→ **Page text**:

= = = = = = =

Theoretically, SQL Server might not even go through all the rows in the subquery to be able to count it.

Mehrdad Afshari
+1  A: 

I don't have access to my code base right now, but I believe that you can use COUNT() OVER (or a similar command) to return the total number of rows as part of the subquery. You can then return that as part of the final result set. It gets duplicated in every row, but that's a minor performance hit in my opinion for an application that is using paging and should have limited final results anyway.

In a couple hours I'll post the exact code.

EDIT: Here's the line that I've used to generate the count. In the end our developers wanted a separate method to get the count by itself, so now I'm maintaining the search criteria in two places within the same stored procedure.

COUNT(*) OVER (PARTITION BY '') AS TotalCount

Add that to your CTE and then you can select the TotalCount and it will be a column in each of your rows.

Tom H.
This was my thought too
Dave Costa
+6  A: 

You can count the total rows as a separate column in your main query using COUNT(*). Like this:

WITH SelectedItems AS
(SELECT Id, Row1, Row2, ROW_NUMBER() OVER (ORDER BY Row1) AS Position, 
COUNT(*) OVER () AS TotalRows
FROM Items
WHERE Row2 = @Row2)
SELECT Id, Row1, Row2
FROM SelectedItems
WHERE Position BETWEEN @From AND @To

This will return the count in your result set rather than in a output parameter, but that should fit your requirements. Otherwise, combine with a temp table:

DECLARE @tmp TABLE (Id int, RowNum int, TotalRows int);

WITH SelectedItems AS
(SELECT Id, Row1, Row2, ROW_NUMBER() OVER (ORDER BY Row1) AS Position, 
COUNT(*) OVER () AS TotalRows
FROM Items
WHERE Row2 = @Row2)
INSERT @tmp
SELECT Id, Row1, Row2
FROM SelectedItems
WHERE Position BETWEEN @From AND @To

SELECT TOP 1 @TotalRows = TotalRows FROM @tmp
SELECT * FROM @tmp

You will find using a temp table for just your paged result will not use much memory (depending on your page size of course) and you're only keeping it live for a short period of time. Selecting the full result set from the temp table and selecting the TotalRows will only take a tiny bit longer.

This will be much faster than running a totally separate query, which in my test (repeating the WITH) doubled the execution time.

badbod99
+1 for Count(*) over() but wouldn't Count(1) over() would be better?
Sung Meister
It makes no difference in performance terms, SQL internally changes count(*) to the same as count(1). This is the case in MySql also, where it translates count(*) to count(0). Although count(1) is quicker to type!

= = = = = = =

→ **Work instructions**: Extend the SQL Server row-count discussion from its last line.

[Dataset entries]

= = = = = = =

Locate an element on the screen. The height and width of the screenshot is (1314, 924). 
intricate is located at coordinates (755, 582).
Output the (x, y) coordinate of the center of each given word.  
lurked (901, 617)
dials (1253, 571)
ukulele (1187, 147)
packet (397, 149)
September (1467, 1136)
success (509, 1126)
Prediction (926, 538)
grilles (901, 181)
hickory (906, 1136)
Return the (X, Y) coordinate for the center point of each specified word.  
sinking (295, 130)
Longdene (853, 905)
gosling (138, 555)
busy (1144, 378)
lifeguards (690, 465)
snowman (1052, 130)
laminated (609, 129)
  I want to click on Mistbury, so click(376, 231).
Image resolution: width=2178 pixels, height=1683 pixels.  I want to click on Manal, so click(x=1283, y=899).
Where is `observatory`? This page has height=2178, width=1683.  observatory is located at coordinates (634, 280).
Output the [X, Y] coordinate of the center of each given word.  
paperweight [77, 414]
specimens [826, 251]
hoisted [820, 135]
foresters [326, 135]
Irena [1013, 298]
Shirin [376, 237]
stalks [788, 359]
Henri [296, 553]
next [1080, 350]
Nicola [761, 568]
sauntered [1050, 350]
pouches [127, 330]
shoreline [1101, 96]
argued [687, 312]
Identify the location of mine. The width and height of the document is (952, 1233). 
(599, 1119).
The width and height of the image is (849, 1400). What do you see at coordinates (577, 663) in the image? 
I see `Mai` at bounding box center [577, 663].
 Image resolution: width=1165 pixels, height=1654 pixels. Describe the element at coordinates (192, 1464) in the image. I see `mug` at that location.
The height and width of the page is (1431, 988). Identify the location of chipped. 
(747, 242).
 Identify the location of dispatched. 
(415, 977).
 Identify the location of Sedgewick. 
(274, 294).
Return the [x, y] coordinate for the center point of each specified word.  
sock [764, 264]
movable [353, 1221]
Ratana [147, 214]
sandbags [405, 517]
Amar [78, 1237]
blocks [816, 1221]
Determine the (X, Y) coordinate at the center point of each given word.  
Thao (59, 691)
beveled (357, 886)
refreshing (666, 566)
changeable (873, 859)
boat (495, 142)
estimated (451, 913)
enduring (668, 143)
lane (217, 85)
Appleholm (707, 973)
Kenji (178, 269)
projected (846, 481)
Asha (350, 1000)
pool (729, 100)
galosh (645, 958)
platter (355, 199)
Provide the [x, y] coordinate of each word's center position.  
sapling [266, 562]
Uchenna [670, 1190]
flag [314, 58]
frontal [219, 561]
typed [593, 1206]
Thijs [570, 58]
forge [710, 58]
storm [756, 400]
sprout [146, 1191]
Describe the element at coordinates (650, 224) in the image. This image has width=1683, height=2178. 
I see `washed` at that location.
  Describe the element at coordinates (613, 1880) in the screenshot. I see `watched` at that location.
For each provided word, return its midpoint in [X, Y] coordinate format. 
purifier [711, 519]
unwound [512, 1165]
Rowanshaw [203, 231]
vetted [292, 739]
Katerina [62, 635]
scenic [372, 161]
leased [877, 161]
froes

= = = = = = =

→ **Result**:
badbod99
+2  A: 

Couldn't you just set the output variable to @@RowCount? This will get the rows affected by the last executed statement:

SELECT stuff FROM mytable

SET @output = @@ROWCOUNT

This should give you what you need, and doesn't involve running the query again.

rwmnau
Afraid not, this would give the number of records in the selected page, and not the total records in the set.
badbod99
A: 

You MUST run the entire query, without limiting the range, at least once in order to get the full row count. Since you're going to do this anyway, you should select @@RowCount in order to output the total rows found, rather than overloading your data reader with a redundant count(*) column in every row.

1. When running NEW query for first time:

select YOUR_COLUMNS from YOUR_TABLE where YOUR_SEARCH_CONDITION order by YOUR_COLUMN_ORDERING_LIST;
select @@rowcount;

2. Only READ the first X rows

The above query avoids flooding your SqlDataReader with a redundant COUNT(*) column, that would otherwise be sent for every call to SqlDataReader.Read(). Since you are running the query for the first time... instead of selecting a range, just READ only the first X rows. This gives you exactly what you want... the full result count, the first X records, and efficient streaming of the result set without the redundant count column.

3. For subsequent runs of the SAME query to get a subset of the results

select YOUR_COLUMNS from (select YOUR_COLUMNS, ROW_NUMBER() OVER(ORDER BY YOUR_COLUMN_ORDERING_LIST) as RowNum) Results where Results.RowNum between @From and @To;

In any case, @@rowcount is the most direct way to access the count on the first run of the query without limiting the result set (ur gonna want first X results anyway), without running a separate count() query, without using a temp table, and without including a redundant count() column.